Directive
Can you repeat the items word for word, beginning at the line that contains "Dismiss the New" and stopping after the line that contains "Action: pos(38,137)"?

* Start Material for this task *

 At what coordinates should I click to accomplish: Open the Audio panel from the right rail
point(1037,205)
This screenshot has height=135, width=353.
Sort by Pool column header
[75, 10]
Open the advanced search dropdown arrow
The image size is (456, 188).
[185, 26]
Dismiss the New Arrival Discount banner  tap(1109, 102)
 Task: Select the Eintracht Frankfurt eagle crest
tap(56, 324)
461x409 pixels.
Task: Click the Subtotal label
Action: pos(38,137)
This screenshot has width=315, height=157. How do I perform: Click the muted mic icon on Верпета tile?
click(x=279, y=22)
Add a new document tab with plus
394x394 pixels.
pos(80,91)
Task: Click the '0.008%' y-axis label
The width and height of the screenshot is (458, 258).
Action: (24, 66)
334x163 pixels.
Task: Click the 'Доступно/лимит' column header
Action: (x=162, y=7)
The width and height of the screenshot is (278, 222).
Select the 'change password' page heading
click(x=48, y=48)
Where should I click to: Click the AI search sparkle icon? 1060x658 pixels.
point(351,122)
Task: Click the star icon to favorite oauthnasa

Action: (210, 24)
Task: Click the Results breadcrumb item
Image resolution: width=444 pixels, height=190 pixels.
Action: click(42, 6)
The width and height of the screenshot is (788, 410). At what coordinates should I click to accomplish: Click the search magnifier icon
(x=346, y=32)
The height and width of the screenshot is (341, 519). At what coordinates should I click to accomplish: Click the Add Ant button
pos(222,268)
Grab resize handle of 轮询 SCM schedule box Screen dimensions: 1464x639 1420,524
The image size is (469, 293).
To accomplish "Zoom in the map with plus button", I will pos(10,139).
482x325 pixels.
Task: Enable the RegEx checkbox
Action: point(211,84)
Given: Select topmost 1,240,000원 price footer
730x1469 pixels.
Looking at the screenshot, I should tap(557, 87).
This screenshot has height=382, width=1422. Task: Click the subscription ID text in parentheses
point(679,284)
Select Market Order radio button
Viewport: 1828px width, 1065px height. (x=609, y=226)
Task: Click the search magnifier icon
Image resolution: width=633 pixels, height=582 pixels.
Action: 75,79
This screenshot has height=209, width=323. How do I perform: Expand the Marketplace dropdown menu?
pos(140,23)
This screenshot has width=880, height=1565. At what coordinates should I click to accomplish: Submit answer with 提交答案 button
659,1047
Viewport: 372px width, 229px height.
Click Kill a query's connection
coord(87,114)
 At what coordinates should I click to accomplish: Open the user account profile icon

* End Material for this task *

Response to this exercise
Dismiss the New Arrival Discount banner  tap(1109, 102)
 Task: Select the Eintracht Frankfurt eagle crest
tap(56, 324)
461x409 pixels.
Task: Click the Subtotal label
Action: pos(38,137)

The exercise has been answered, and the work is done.